[KETENTUAN TUGAS] Ganti "sampah" dengan "limbah" dalam teks tentang mikroplastik pada air hujan Jakarta, lalu tuliskan kembali bagiannya dari "Menurut dia, praktik" sampai "Jakarta, Jumat (24/10/2025).".

JAKARTA, KOMPAS.com - Peneliti Ahli Utama Pusat Riset Oseanografi Badan Riset dan Inovasi Nasional (BRIN), Muhammad Reza Cordova, menjelaskan air hujan di Jakarta bisa terpapar mikroplastik karena berbagai sumber berupa sampah, aktivitas, dan pakaian manusia.
Menurut dia, praktik pembuangan dan pembakaran sampah di wilayah sekitar Jakarta, seperti Bogor, Depok, Bekasi, Banten, hingga Purwakarta menjadi penyebab utama hujan terpapar partikel berbahaya tersebut.
"Ketika pembakaran secara terbuka itu dilakukan dan masih hampir setiap hari, mikroplastik itu akan lebih cepat kemungkinan terbang ke udara," ujar Reza dalam konferensi pers di Balai Kota DKI Jakarta, Jumat (24/10/2025).

[CUPLIKAN DATA]
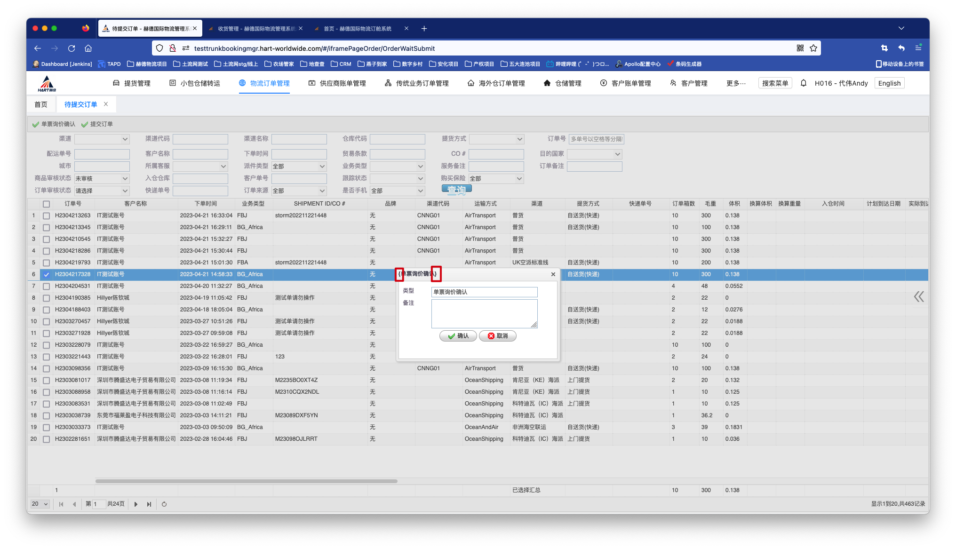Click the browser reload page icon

...

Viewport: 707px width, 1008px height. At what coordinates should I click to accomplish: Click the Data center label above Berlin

...

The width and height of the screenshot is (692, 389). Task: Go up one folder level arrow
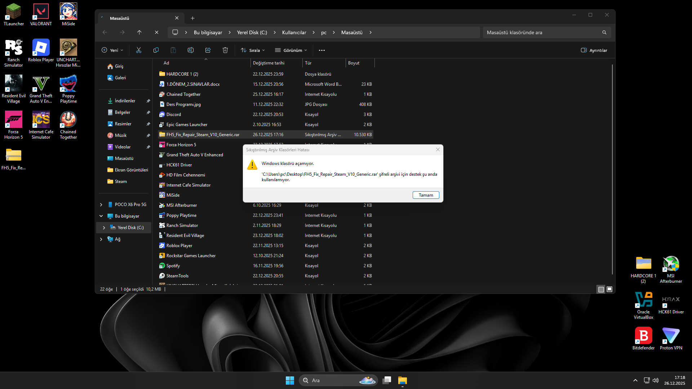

[JAWABAN]
Menurut dia, praktik pembuangan dan pembakaran limbah di wilayah sekitar Jakarta, seperti Bogor, Depok, Bekasi, Banten, hingga Purwakarta menjadi penyebab utama hujan terpapar partikel berbahaya tersebut.
"Ketika pembakaran secara terbuka itu dilakukan dan masih hampir setiap hari, mikroplastik itu akan lebih cepat kemungkinan terbang ke udara," ujar Reza dalam konferensi pers di Balai Kota DKI Jakarta, Jumat (24/10/2025).